Theater Review: CT Premiere Of Smith Metzler Work A Brilliant Take On New Motherhood
RIDGEFIELD — The summer season of Thrown Stone Theatre Company is underway with a take on new motherhood that places the magnitude of its inherently emotional upheaval in the microcosm of a suburban backyard.
Molly Smith Metzler’s Cry It Out is a resonant portrayal of the gamut of feelings that render new parents helpless and terrified. The actors in this performance, under the fine direction of Gina Pulice, offer heart-wrenching and humorous insight into the development of a parent.
Taking a chance, in her new home on Long Island’s tony North Shore, Jessie (played by Clare Parme) bumps into her neighbor Lina (Maria McConville) at the market and invites her over for coffee. Both have infants at home. This appears to be their only commonality. Their new roles and incumbent loneliness help to forge a bond that becomes essential.
The women begin to meet regularly in Jessie’s backyard. They talk about their babies, their mates, and their in-laws, as well as the trivialities of suburban life. They are inseparable, yet so disparate.

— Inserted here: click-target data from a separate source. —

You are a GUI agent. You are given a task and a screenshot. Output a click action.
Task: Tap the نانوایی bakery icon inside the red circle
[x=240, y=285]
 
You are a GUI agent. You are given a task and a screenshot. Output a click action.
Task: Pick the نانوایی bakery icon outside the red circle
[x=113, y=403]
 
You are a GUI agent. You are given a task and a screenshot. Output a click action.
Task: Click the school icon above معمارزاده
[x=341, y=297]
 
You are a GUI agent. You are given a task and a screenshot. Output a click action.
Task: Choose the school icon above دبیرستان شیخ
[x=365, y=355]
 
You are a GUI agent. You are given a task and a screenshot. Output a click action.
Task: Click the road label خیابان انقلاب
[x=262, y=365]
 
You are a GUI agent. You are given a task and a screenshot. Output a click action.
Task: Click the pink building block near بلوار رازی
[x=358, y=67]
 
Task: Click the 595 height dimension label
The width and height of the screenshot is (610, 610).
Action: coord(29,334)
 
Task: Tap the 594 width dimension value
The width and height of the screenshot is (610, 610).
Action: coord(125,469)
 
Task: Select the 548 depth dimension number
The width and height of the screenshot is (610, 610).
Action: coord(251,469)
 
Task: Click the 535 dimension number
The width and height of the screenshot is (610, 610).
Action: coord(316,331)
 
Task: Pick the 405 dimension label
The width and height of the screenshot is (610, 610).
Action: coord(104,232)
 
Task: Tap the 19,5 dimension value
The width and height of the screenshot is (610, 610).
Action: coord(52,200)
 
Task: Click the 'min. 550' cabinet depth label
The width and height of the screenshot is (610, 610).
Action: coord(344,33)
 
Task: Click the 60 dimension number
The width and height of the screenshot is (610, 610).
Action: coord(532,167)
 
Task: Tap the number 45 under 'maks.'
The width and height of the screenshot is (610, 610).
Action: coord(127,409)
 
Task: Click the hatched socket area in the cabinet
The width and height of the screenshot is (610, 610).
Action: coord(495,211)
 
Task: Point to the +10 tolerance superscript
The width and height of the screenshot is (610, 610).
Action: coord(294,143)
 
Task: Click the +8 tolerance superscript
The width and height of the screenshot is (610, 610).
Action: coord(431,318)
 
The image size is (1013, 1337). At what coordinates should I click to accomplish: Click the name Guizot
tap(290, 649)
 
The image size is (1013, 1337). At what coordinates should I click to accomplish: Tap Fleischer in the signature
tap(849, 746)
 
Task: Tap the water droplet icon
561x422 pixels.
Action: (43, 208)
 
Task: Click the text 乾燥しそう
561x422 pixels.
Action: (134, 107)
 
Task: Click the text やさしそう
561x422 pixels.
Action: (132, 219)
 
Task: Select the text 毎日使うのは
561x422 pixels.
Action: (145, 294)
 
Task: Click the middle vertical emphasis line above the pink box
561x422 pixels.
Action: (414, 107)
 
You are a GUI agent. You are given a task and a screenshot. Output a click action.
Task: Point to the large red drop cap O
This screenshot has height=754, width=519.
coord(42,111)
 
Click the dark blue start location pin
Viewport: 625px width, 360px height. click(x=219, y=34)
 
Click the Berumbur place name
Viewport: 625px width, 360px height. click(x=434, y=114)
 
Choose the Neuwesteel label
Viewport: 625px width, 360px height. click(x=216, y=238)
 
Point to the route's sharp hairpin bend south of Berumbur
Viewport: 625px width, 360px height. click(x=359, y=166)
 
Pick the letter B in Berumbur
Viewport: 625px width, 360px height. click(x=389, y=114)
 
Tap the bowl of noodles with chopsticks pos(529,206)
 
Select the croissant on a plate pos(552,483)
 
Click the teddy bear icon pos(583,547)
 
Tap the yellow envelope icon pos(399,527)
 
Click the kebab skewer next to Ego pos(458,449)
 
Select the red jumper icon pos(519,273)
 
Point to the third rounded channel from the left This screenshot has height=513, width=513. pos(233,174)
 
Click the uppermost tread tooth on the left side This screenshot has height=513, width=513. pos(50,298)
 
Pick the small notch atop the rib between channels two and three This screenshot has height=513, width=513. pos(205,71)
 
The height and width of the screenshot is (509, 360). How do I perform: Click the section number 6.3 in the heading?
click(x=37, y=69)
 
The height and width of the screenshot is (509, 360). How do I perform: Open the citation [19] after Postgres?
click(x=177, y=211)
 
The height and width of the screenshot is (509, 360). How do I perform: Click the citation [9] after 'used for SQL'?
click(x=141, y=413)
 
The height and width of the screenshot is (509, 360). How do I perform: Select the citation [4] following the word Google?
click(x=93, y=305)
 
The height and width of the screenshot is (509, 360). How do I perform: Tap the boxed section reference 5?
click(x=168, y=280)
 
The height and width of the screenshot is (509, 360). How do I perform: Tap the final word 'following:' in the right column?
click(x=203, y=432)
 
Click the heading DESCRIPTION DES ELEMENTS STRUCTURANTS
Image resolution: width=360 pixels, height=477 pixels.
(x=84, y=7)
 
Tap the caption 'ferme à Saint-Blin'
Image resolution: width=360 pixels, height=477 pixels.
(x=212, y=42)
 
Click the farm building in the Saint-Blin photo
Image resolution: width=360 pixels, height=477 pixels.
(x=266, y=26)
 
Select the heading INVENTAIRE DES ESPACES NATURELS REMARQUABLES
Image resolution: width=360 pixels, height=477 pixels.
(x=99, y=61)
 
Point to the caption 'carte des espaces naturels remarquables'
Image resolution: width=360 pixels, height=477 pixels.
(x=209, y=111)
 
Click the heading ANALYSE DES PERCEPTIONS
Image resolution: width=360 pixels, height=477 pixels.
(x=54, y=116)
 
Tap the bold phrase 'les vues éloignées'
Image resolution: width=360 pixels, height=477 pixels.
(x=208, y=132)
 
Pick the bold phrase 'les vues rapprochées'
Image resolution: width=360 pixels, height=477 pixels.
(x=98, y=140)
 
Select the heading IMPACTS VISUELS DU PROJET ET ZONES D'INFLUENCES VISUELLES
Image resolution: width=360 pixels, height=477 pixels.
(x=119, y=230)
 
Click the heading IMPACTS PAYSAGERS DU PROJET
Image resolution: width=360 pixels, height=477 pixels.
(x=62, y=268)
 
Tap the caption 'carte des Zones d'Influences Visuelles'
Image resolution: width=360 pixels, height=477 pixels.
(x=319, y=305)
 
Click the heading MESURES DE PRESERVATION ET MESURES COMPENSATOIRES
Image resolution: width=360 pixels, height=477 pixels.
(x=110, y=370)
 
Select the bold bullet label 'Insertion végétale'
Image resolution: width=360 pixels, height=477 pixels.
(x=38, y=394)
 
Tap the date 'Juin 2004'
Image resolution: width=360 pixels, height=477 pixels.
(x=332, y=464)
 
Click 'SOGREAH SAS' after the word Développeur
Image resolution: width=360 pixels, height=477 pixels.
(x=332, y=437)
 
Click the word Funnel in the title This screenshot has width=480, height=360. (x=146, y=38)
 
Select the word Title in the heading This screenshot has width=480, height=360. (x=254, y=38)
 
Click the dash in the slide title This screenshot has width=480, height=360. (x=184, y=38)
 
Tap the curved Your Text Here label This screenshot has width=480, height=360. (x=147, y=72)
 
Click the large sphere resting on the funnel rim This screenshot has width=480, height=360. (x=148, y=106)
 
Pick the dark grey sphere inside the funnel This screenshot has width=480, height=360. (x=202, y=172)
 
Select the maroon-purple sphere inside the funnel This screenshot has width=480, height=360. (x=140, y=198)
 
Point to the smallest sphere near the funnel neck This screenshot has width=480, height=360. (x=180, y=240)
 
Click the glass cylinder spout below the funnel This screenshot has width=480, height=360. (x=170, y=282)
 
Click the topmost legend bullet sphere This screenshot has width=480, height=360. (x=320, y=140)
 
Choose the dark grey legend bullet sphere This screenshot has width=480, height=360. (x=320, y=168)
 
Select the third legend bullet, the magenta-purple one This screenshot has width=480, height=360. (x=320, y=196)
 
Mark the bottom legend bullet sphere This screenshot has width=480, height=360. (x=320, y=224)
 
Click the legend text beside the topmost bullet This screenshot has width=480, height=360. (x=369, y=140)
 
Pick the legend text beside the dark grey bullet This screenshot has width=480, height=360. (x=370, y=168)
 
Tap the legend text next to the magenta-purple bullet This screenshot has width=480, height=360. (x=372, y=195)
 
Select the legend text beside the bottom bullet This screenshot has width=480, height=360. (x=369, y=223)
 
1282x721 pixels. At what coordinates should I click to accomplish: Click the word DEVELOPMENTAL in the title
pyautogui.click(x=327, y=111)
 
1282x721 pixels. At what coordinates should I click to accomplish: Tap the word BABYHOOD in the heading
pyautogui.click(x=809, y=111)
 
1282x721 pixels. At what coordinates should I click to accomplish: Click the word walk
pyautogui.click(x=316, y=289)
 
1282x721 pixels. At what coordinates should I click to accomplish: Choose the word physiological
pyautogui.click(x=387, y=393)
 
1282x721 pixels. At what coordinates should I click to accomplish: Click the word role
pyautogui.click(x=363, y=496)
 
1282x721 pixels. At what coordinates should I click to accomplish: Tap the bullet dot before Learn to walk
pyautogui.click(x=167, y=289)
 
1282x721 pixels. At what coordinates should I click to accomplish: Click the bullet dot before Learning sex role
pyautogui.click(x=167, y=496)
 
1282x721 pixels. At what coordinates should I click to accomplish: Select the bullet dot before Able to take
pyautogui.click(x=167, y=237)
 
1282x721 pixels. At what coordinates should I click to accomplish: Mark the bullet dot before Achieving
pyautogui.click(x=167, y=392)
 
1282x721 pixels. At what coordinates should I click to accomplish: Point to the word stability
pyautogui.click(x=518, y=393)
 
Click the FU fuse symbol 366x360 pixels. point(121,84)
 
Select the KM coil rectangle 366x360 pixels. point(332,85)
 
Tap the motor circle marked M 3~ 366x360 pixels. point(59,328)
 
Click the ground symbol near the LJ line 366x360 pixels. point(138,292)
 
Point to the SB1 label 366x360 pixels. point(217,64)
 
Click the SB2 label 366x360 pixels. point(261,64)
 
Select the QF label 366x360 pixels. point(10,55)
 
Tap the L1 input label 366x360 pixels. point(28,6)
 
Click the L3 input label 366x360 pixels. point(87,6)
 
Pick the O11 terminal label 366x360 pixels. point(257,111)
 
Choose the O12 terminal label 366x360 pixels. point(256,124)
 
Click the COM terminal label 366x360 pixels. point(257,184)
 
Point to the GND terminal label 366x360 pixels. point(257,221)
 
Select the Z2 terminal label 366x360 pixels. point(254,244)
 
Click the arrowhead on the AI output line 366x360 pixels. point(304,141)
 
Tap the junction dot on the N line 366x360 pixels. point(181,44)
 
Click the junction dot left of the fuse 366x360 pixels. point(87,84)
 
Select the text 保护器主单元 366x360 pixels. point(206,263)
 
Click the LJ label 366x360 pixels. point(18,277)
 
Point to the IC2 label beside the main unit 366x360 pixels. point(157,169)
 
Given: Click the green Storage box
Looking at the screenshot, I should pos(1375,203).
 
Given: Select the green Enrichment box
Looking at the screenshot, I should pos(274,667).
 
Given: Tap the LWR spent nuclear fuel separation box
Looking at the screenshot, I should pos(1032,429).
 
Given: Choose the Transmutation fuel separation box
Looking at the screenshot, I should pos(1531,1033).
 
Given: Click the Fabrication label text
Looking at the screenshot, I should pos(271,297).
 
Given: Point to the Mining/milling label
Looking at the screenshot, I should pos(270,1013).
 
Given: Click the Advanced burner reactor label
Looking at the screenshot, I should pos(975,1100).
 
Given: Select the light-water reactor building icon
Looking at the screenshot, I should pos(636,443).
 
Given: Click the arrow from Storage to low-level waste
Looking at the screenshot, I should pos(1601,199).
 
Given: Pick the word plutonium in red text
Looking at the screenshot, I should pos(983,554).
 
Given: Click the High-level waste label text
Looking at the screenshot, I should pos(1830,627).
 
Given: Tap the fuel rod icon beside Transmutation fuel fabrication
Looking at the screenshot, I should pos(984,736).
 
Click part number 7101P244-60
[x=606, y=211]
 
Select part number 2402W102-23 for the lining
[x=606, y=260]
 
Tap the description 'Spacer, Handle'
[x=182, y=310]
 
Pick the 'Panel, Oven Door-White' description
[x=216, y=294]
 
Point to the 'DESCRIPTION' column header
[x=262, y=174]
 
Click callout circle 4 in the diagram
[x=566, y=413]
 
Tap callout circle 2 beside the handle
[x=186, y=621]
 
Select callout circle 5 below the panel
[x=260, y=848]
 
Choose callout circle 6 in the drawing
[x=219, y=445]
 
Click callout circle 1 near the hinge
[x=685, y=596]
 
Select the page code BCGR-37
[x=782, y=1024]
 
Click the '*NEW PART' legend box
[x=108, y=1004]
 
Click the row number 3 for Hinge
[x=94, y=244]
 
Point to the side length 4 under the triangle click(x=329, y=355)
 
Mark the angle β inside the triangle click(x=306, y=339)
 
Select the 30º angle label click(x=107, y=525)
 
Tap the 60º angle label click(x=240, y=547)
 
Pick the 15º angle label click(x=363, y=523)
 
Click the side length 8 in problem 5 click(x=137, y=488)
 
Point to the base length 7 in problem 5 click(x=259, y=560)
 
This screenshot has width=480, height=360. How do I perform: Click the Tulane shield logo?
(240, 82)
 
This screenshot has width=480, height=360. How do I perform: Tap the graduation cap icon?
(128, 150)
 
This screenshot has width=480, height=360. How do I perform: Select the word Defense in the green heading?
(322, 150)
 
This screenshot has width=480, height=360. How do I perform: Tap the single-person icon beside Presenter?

Jessie is educated and has wealthy in-laws, both of which provide her with options. Lina has none. She must return to work at a local hospital soon. She is the breadwinner in her blue-collar home, but she needs to depend on her mother-in-law to care for her baby son. This terrifies her.
Jessie’s in-laws have paid for a swanky daycare, as it is assumed the new mom will want to return to her law career, as she is oh so close to partnership. Neither woman can bear the thought of leaving their child to the care of anyone else.
Enter Mitchell (Jonathan Winn), a neighbor who has been watching Jessie and Lina’s coffee mornings. He thinks it would be therapeutic for his wife, Adrienne (Wynter Kullman), also a new mom, to join the two friends.
Adrienne, however, has no interest. The new parents talk about Adrienne as though she were in some sort of denial. She is not.
Not one character in this excellent play gets what they want. They all suffer soul crushing grief that can only be brought on by a love so complete, they would die for this little person.
The entire play takes place on one set — Jessie’s backyard — which is wonderfully rendered by set designer Fufan Zhang. The staging is in the round and Director Gina Pulice has choreographed movement that causes the characters to appear to be circling each other. It is effective.
The actors are all incredibly skilled and convincing.
Clare Parme’s Jessie is kind and slightly awkward as she tries to make friends, yet her maternal instincts and devotion constantly ride very close to her surface. Jessie is the kind of friend and neighbor everyone needs.
Ms McConville’s Lina is a Long Island girl whose life has not been easy, and she struggles still. She is funny and sardonic, yet when faced with the assumption, which Lina herself holds, that she is not a good mother, she gives a searing portrayal of a woman who believes she has let her child down. McConville is incredible in this role.
The ubiquitous neighbor Mitchell is reserved and slightly mysterious in the hands of Mr Winn. He gives his character an unflappable, gentle nature that is in contrast with the intensity of the women, including Ms Kullman’s Adrienne.
Ms Kullman finds her character’s essence and makes her sympathetic. She is prey to the mom-shamers while resenting the fact that successful men endure no such judgement. They both give wonderful performances.
The quality of this small production is astounding. Thrown Stone’s short annual season only amplifies the urgency to get out and see this production before it is too late.
The Connecticut premiere of Cry It Out continues to July 28, with performances at Ridgefield Conservatory of Dance, 440 Main Street (Route 35) in Ridgefield.